In [4]:
import numpy as np
import pandas as pd
from sklearn.datasets import load_iris
from sklearn.model_selection import train_test_split, GridSearchCV, RandomizedSearchCV
from sklearn.linear_model import LogisticRegression
from sklearn.ensemble import RandomForestClassifier
from sklearn.svm import SVC
from sklearn.metrics import classification_report
from scipy.stats import randint


In [22]:
from sklearn.datasets import load_breast_cancer

# Load dataset
X, y = load_breast_cancer(return_X_y=True)

# Define models
models = {
    'Logistic Regression': LogisticRegression(max_iter=500),
    'Random Forest': RandomForestClassifier(),
    'SVM': SVC()
}


In [23]:
from sklearn.model_selection import cross_validate

scoring = {
    'accuracy': 'accuracy',
    'precision_weighted': 'precision_weighted',
    'recall_weighted': 'recall_weighted',
    'f1_weighted': 'f1_weighted'
}

# Evaluate models
for name, model in models.items():
    scores = cross_validate(model, X, y, cv=5, scoring=scoring)
    print(f"\n {name} ")
    print(f"Mean Accuracy : {scores['test_accuracy'].mean():.4f}")
    print(f"Mean Precision: {scores['test_precision_weighted'].mean():.4f}")
    print(f"Mean Recall   : {scores['test_recall_weighted'].mean():.4f}")
    print(f"Mean F1 Score : {scores['test_f1_weighted'].mean():.4f}")

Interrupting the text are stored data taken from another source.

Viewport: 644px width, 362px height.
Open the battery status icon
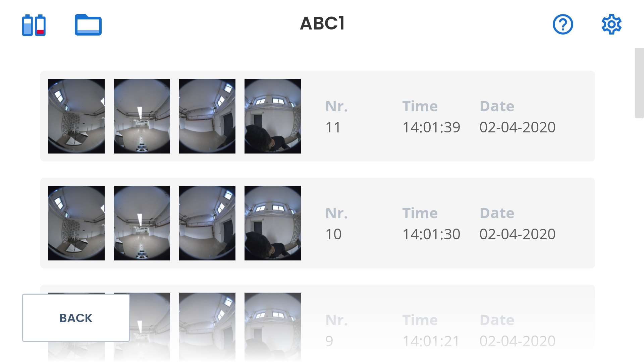pos(34,25)
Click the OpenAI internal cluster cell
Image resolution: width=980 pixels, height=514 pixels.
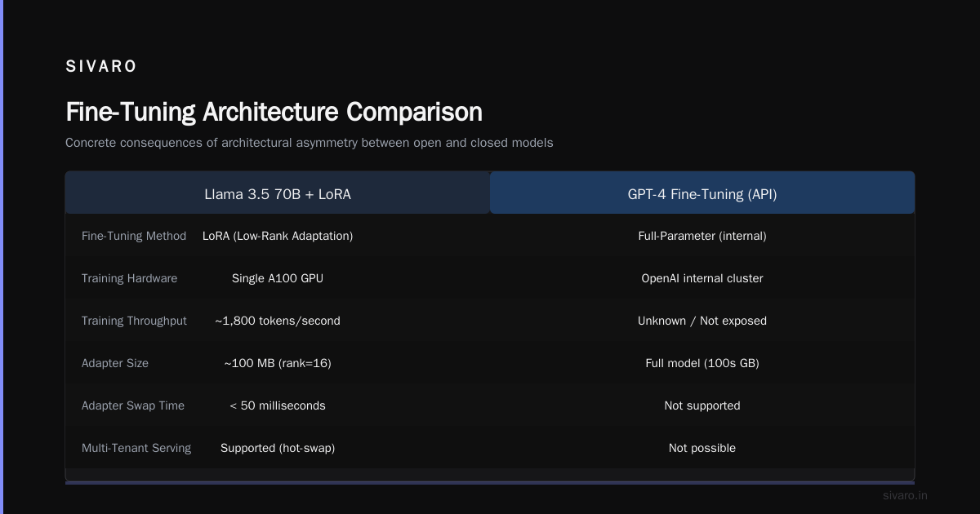(702, 278)
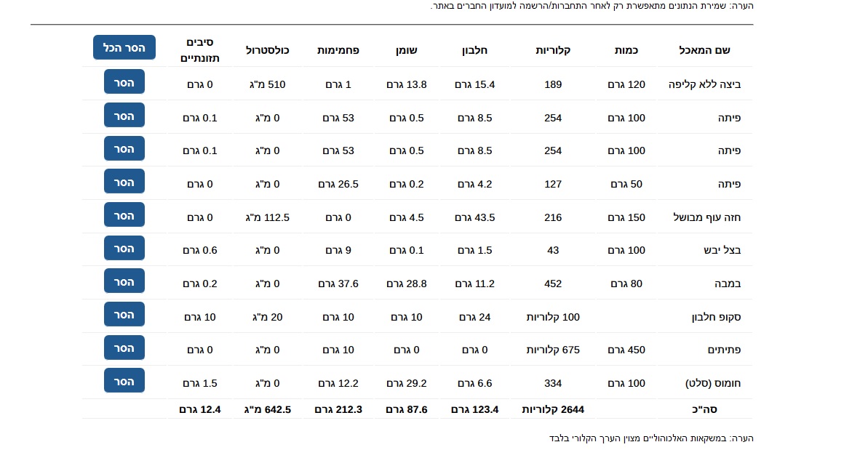Click the 'חלבון' column header
This screenshot has height=450, width=868.
click(474, 50)
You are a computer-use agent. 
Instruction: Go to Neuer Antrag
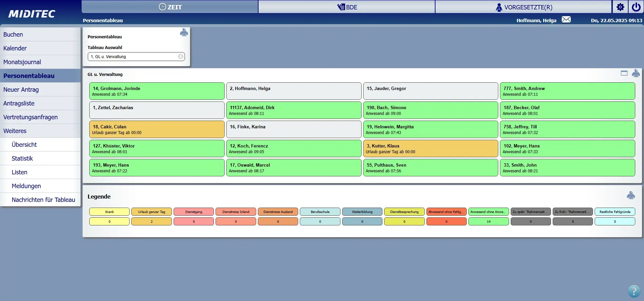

STOP: TOTAL NO. OF ITERATIONS REACHED LIMIT.

Increase the number of iterations (max_iter) or scale the data as shown in:
    https://scikit-learn.org/stable/modules/preprocessing.html
Please also refer to the documentation for alternative solver options:
    https://scikit-learn.org/stable/modules/linear_model.html#logistic-regression
  n_iter_i = _check_optimize_result(
STOP: TOTAL NO. OF ITERATIONS REACHED LIMIT.

Increase the number of iterations (max_iter) or scale the data as shown in:
    https://scikit-learn.org/stable/modules/preprocessing.html
Please also refer to the documentation for alternative solver options:
    https://scikit-learn.org/stable/modules/linear_model.html#logistic-regression
  n_iter_i = _check_optimize_result(
STOP: TOTAL NO. OF ITERATIONS REACHED LIMIT.

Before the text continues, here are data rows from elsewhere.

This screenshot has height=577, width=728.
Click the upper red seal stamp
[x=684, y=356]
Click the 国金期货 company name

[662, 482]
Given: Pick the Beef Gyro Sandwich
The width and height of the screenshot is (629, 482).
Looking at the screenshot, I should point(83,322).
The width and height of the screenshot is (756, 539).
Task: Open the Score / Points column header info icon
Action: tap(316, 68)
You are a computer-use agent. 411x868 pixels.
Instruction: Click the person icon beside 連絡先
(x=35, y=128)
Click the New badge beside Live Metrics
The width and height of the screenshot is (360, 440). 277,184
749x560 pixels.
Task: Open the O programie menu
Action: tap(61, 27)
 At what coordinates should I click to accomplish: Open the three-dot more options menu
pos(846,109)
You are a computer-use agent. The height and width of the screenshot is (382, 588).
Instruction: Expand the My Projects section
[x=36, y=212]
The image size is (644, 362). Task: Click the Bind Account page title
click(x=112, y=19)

Increase the number of iterations (max_iter) or scale the data as shown in:
    https://scikit-learn.org/stable/modules/preprocessing.html
Please also refer to the documentation for alternative solver opt


 Logistic Regression 
Mean Accuracy : 0.9526
Mean Precision: 0.9540
Mean Recall   : 0.9526
Mean F1 Score : 0.9522

 Random Forest 
Mean Accuracy : 0.9631
Mean Precision: 0.9633
Mean Recall   : 0.9631
Mean F1 Score : 0.9630

 SVM 
Mean Accuracy : 0.9122
Mean Precision: 0.9181
Mean Recall   : 0.9122
Mean F1 Score : 0.9094


In [27]:
param_grid = {
    'n_estimators': [50, 100, 150, 200],
    'max_depth': [10, 20, 30, None],
    'min_samples_split': [2, 5, 10],
    'min_samples_leaf': [1, 2, 4]
}


grid_search = GridSearchCV(
    estimator=RandomForestClassifier(),
    param_grid=param_grid,
    cv=5,
    scoring='f1_weighted',
    verbose=1,
    n_jobs=-1
)

grid_search.fit(X, y)

print("\n Best Parameters from GridSearchCV:")
print(grid_search.best_params_)

print("\n Best F1 Weighted Score:")
print(f"{grid_search.best_score_:.4f}")


Fitting 5 folds for each of 144 candidates, totalling 720 fits

 Best Parameters from GridSearchCV:
{'max_depth': 10, 'min_samples_leaf': 1, 'min_samples_split': 2, 'n_estimators': 200}

 Best F1 Weighted Score:
0.9666


In [26]:
# Get best estimator
best_rf = grid_search.best_estimator_

# Re-evaluate using cross-validation
final_scores = cross_validate(best_rf, X, y, cv=5, scoring=scoring)

print("\n Final Evaluation of Tuned Random Forest:")
print(f"Mean Accuracy : {final_scores['test_accuracy'].mean():.4f}")
print(f"Mean Precision: {final_scores['test_precision_weighted'].mean():.4f}")
print(f"Mean Recall   : {final_scores['test_recall_weighted'].mean():.4f}")
print(f"Mean F1 Score : {final_scores['test_f1_weighted'].mean():.4f}")



 Final Evaluation of Tuned Random Forest:
Mean Accuracy : 0.9561
Mean Precision: 0.9568
Mean Recall   : 0.9561
Mean F1 Score : 0.9560


In [None]:
from sklearn.model_selection import RandomizedSearchCV
from scipy.stats import randint

# Define parameter distributions
param_dist = {
    'n_estimators': randint(50, 200),        # Number of trees
    'max_depth': [None, 10, 20, 30, 50],     # Tree depth
    'min_samples_split': randint(2, 10),     # Min samples to split
    'min_samples_leaf': randint(1, 5)        # Min samples per leaf
}

# Initialize the model
rf = RandomForestClassifier(random_state=42)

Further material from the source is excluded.